Ziel A
Schreib aus der Liste unten die Zeilen ab der Zeile mit „Task: Click the サービスロール section label“ bis zum Ende der Liste unverändert ab, beide Enden eingeschlossen.

Weitere Spielräume fallen weg, weil sie allein vom Engagement
Ehrenamtlicher abhängen: Etwa die temporären Spielstraßen, für die ein
Straßenabschnitt an einem Nachmittag pro Woche zum Spielen reserviert wird.
Seit im Sommer wieder eine weg fiel, gibt es davon im Bundesland Bremen
noch ganze vier Stück. Die Hürden sind hoch: Neben dem Einsatz Freiwilliger
und der Genehmigung des Amtes für Straßen und Verkehr ist auch die
Zustimmung der großen Mehrheit der Anwohner notwendig.
## Klagende Anwohner
Kinderlärm ist zu tolerieren, dazu gibt es mittlerweile einschlägige
Gerichtsurteile – aber die gelten nur für Anwohner von Spielplätzen. Wer
neben einem Schulhof wohnt, kann weiterhin gegen nachmittäglichen Spiellärm
klagen – und das geschieht leider auch. So an der Schule in der
Carl-Schurz-Straße, die deswegen ihre Nutzungszeiten verkürzen und sogar
martialische Zäune aufstellen lassen musste.
In der umgekehrten Konstellation haben Kinder ebenfalls das Nachsehen,
Beispiel Schule Schaumburger Straße. Früher war das weitläufige Gelände
generell bis 19 Uhr geöffnet, doch kürzlich verfügte die Schulleitung zum
großen Ärger der Anwohner stark verkürzte Zeiten: „Ab 14 Uhr, bis das Tor
geschlossen wird.“ Es liegt nun also im Gutdünken des neuen Hausmeisters,
wann der Platz genutzt werden darf. An Wochenenden, wenn die Kinder und
Eltern am meisten Zeit haben, gilt laut Schild: „!!!grundsätzlich
geschlossen!!!“
Die Schulleitung begründet die Restriktionen so: Durch den „nicht
sachgerechten Umgang mit der Anlage“ außerhalb der Unterrichtszeiten käme
es zu „Einschränkungen im täglichen Schulbetrieb“. Sie spricht von
Beschädigungen und Drogengeschäften, von „Streitigkeiten und Grillfeiern“,
deren Überreste sich draußen ansammelten – wovon die AnwohnerInnen
allerdings nur wenig bemerken konnten.
Letztlich gehe es auch um finanzielle Belastungen, sagt die Schule: Durch
häufige Nutzung etwa des Fußballfeldes würden die Tornetze „immer wieder
zerschossen“. Das habe die Schule im vergangenen Jahr 2.500 Euro gekostet.

(Einträge aus einer Sammlung)
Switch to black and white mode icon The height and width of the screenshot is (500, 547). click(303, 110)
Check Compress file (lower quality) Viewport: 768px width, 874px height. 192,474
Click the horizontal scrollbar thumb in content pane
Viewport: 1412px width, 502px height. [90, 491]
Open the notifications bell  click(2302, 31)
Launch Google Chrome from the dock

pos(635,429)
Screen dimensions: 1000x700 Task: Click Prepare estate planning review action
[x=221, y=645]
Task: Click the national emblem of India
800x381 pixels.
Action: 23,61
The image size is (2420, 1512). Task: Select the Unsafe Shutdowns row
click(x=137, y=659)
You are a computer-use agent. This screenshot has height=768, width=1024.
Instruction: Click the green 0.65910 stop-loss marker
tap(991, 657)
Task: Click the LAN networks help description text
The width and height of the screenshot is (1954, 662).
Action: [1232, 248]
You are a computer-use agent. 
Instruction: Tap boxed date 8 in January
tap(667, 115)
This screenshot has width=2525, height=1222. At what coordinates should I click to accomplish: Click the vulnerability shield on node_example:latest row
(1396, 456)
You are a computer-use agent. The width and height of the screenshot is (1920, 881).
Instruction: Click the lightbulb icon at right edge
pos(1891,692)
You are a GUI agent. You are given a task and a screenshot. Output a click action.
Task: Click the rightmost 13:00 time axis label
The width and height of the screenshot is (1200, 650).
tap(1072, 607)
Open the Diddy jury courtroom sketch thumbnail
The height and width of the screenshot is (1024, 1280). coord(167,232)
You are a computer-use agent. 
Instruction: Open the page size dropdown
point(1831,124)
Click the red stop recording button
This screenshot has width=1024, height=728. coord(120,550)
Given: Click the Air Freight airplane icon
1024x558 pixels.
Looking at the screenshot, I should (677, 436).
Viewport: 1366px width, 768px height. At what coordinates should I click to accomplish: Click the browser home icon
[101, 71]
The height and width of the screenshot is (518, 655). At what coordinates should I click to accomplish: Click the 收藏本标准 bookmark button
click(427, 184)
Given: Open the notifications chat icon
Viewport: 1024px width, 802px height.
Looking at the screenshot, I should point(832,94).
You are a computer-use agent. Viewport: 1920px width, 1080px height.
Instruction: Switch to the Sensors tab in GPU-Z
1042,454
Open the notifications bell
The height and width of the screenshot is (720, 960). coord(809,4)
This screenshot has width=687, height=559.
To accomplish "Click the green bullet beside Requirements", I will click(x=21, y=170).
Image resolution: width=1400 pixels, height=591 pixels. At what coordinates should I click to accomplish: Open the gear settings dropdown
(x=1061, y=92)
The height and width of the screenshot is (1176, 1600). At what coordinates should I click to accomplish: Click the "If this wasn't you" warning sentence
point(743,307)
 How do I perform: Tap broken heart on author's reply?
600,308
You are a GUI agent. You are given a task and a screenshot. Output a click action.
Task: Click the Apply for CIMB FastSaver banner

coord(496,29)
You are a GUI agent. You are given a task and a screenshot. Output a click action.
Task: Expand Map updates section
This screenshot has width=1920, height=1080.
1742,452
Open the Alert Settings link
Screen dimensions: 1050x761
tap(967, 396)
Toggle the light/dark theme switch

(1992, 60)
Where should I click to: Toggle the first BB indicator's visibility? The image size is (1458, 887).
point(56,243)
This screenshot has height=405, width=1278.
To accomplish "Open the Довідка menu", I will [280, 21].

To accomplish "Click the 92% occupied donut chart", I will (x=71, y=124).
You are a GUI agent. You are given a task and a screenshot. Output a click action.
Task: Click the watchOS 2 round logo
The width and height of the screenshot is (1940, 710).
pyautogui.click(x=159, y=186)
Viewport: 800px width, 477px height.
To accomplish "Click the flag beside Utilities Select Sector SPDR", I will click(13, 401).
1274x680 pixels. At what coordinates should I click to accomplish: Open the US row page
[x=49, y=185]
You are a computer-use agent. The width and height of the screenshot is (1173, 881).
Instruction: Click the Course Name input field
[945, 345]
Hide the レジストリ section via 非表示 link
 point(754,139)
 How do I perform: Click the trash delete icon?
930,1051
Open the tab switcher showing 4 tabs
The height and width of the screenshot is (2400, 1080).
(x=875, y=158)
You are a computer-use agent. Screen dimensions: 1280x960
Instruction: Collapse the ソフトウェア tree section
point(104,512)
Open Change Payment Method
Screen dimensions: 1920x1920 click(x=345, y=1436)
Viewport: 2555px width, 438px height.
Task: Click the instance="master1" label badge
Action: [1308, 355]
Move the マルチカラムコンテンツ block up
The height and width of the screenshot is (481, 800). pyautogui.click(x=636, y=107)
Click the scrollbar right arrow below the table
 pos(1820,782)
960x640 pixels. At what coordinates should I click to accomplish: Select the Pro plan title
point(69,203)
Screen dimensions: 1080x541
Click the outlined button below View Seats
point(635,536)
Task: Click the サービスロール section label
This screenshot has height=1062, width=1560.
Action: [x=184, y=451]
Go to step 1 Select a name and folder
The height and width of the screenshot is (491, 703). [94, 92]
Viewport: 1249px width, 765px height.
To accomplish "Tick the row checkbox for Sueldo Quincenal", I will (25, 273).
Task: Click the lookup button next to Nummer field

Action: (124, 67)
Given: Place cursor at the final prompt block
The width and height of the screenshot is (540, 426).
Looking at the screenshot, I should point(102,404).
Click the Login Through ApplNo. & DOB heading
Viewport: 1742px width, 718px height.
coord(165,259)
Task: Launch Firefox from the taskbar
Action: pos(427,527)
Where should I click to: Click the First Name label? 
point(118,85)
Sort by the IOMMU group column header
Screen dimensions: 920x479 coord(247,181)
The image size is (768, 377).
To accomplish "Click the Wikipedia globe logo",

Ziel B
Beantworte kurz diese Fragen zum Text über Spielflächen in Bremen:
(i) Wie viele temporäre Spielstraßen gibt es im Bundesland Bremen noch?
(ii) Bis wann war das Gelände der Schule Schaumburger Straße früher generell geöffnet?
(iii) Wie viel haben die zerschossenen Tornetze die Schule im vergangenen Jahr gekostet?

Vollständige Lösung A
Task: Click the サービスロール section label
This screenshot has height=1062, width=1560.
Action: [x=184, y=451]
Go to step 1 Select a name and folder
The height and width of the screenshot is (491, 703). [94, 92]
Viewport: 1249px width, 765px height.
To accomplish "Tick the row checkbox for Sueldo Quincenal", I will (25, 273).
Task: Click the lookup button next to Nummer field

Action: (124, 67)
Given: Place cursor at the final prompt block
The width and height of the screenshot is (540, 426).
Looking at the screenshot, I should point(102,404).
Click the Login Through ApplNo. & DOB heading
Viewport: 1742px width, 718px height.
coord(165,259)
Task: Launch Firefox from the taskbar
Action: pos(427,527)
Where should I click to: Click the First Name label? 
point(118,85)
Sort by the IOMMU group column header
Screen dimensions: 920x479 coord(247,181)
The image size is (768, 377).
To accomplish "Click the Wikipedia globe logo",

Vollständige Lösung B
(i) Vier.
(ii) Bis 19 Uhr.
(iii) 2.500 Euro.